Quoted text:
PENTAGON COOL ON WIND: SQUARES OFF AGAINST DOE
The Pentagon — which has been warm to things nuclear including, most recently small reactors as part of its move away from fossil fuels and toward energy self-sufficiency — has emerged as the latest impediment to expansion of wind generation according to the New York Times.
The Times reports in today’s paper (Wind Turbine Projects Run Into Resistance) that "moving turbine blades can be indistinguishable from airplanes on many radar systems, and they can even cause blackout zones in which planes disappear from radar entirely. Clusters of wind turbines, which can reach as high as 400 feet, look very similar to storm activity on weather radar, making it harder for air traffic controllers to give accurate weather information to pilots."
And while there hasn’t been a documented result to date of this cause and effect, the House Armed Services Committee has been told that — in certain arenas, such as in the proximity of air bases — wind turbines are "an unacceptable risk to training, testing and national security," according to the Times’ narrative.

Task requirements:
1 – Answer these questions using the Pentagon wind article.
(a) How tall can clusters of wind turbines reach?
(b) Which committee was told that wind turbines are "an unacceptable risk to training, testing and national security"?
(c) Which newspaper does the article cite for the report that the Pentagon has become an impediment to wind generation?
2 – Quote the Pentagon wind article between "The Times reports" and "the Times’ narrative.", inclusive.
The material that comes after this article is separate from it.

Supplied information:
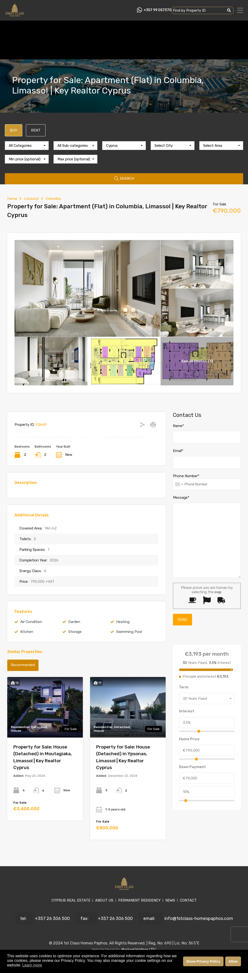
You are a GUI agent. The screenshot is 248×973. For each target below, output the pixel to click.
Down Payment (192, 767)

Problem solutions:
1 –
(a) As high as 400 feet.
(b) The House Armed Services Committee.
(c) The New York Times.

2 –
The Times reports in today’s paper (Wind Turbine Projects Run Into Resistance) that "moving turbine blades can be indistinguishable from airplanes on many radar systems, and they can even cause blackout zones in which planes disappear from radar entirely. Clusters of wind turbines, which can reach as high as 400 feet, look very similar to storm activity on weather radar, making it harder for air traffic controllers to give accurate weather information to pilots."
And while there hasn’t been a documented result to date of this cause and effect, the House Armed Services Committee has been told that — in certain arenas, such as in the proximity of air bases — wind turbines are "an unacceptable risk to training, testing and national security," according to the Times’ narrative.